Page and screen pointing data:
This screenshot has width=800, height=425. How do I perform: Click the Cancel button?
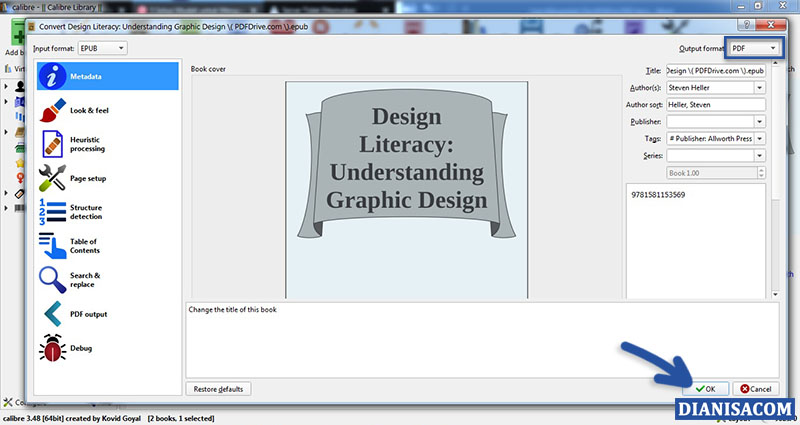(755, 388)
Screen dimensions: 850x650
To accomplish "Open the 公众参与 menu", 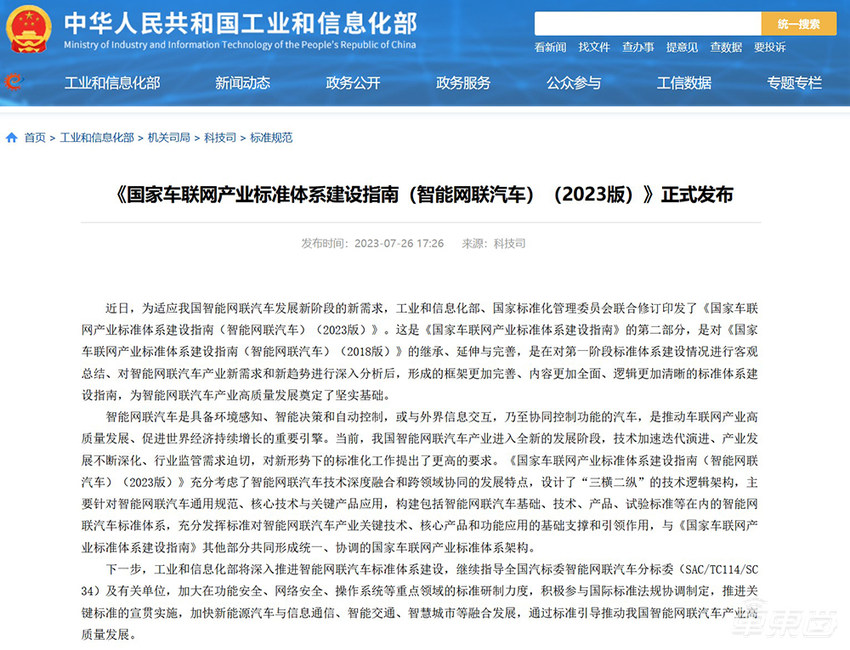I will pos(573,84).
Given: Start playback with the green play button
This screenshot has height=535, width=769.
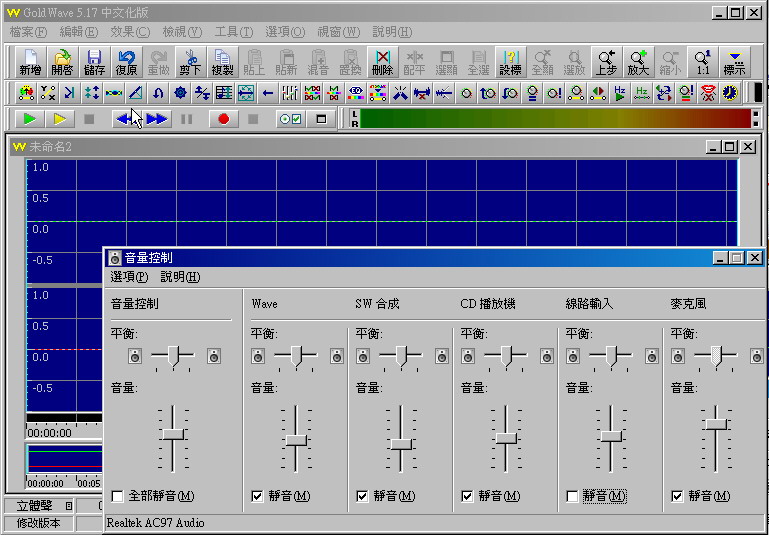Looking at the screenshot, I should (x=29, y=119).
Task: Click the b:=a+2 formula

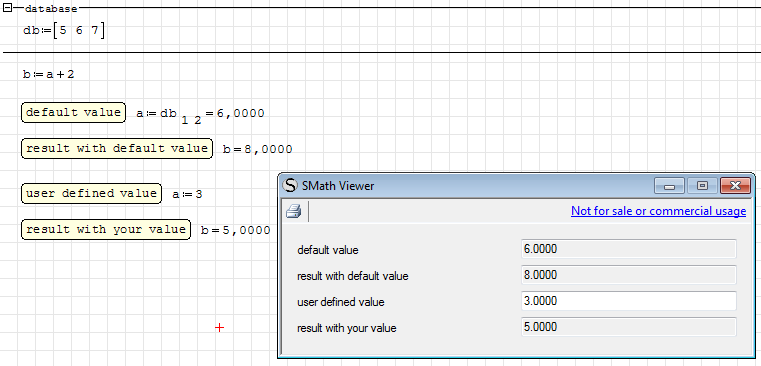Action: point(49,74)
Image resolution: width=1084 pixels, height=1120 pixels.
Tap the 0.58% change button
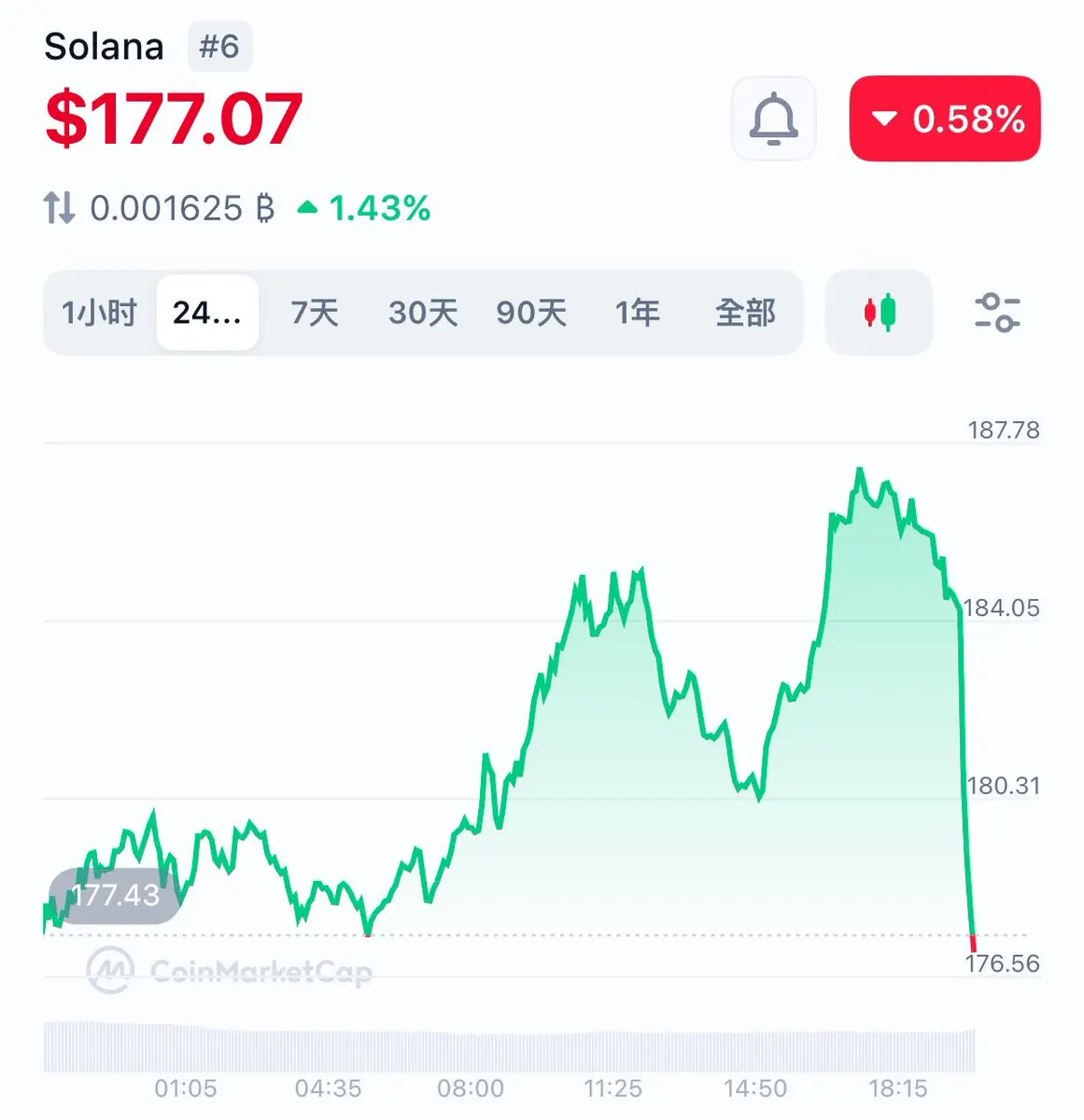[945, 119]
...
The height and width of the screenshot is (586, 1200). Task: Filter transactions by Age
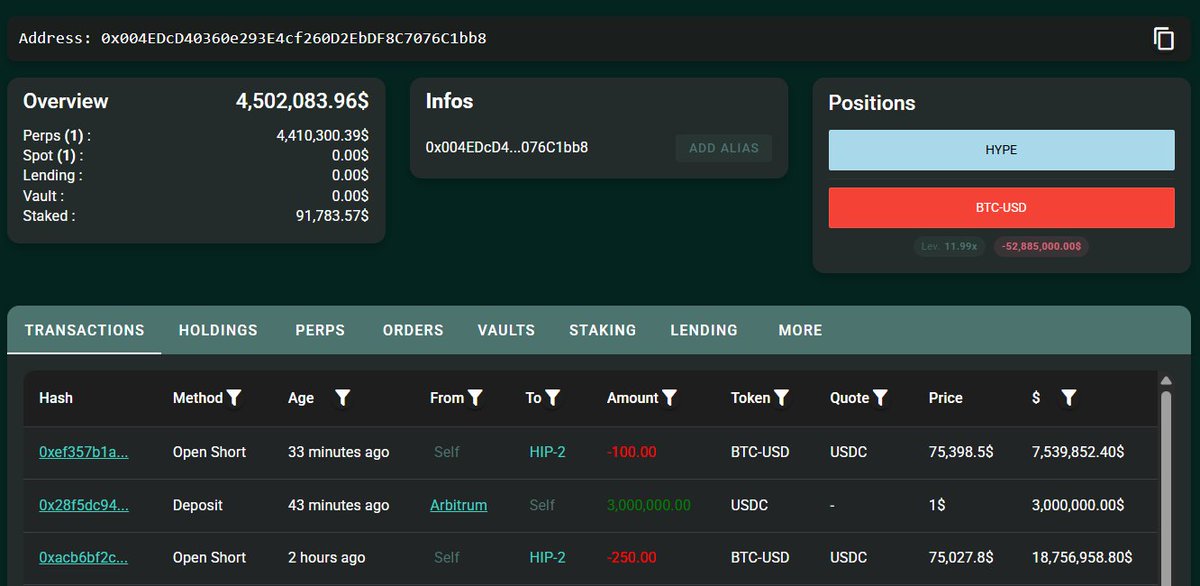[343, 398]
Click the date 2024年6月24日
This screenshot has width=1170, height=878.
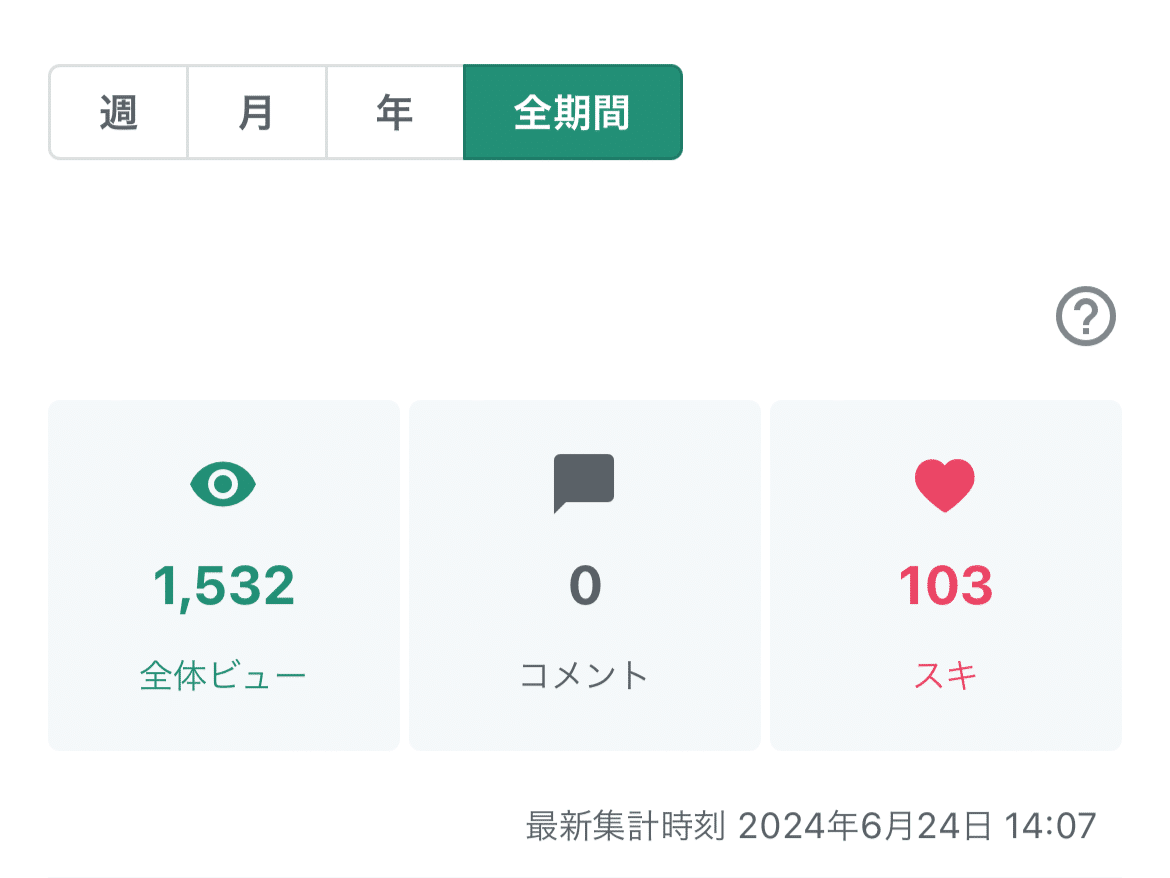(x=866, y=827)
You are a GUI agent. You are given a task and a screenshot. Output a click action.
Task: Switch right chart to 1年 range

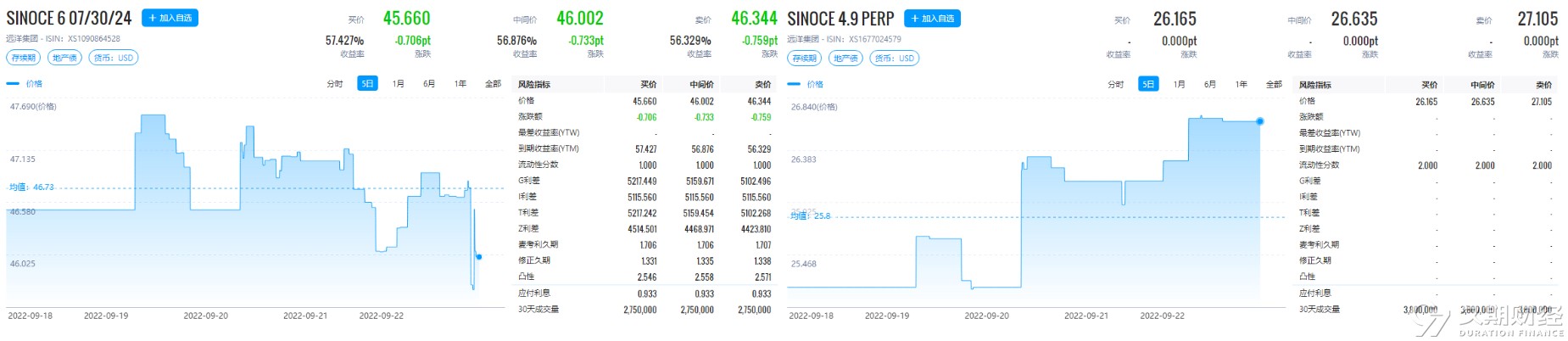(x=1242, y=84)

Aim of the task: Lay out the entries from the line containing "The height and" through the line containing "(x=1242, y=84)" as a two-column CSV with the headers "prompt" and "target", one row per entry. Put each value in a quoted field, replace line breaks with spaces, and leave the pictures out.

Solution to this problem:
prompt,target
"The height and width of the screenshot is (586, 1200). Task: Filter transactions by Age","[343, 398]"
"Click the date 2024年6月24日 This screenshot has width=1170, height=878.","(x=866, y=827)"
"You are a GUI agent. You are given a task and a screenshot. Output a click action. Task: Switch right chart to 1年 range","(x=1242, y=84)"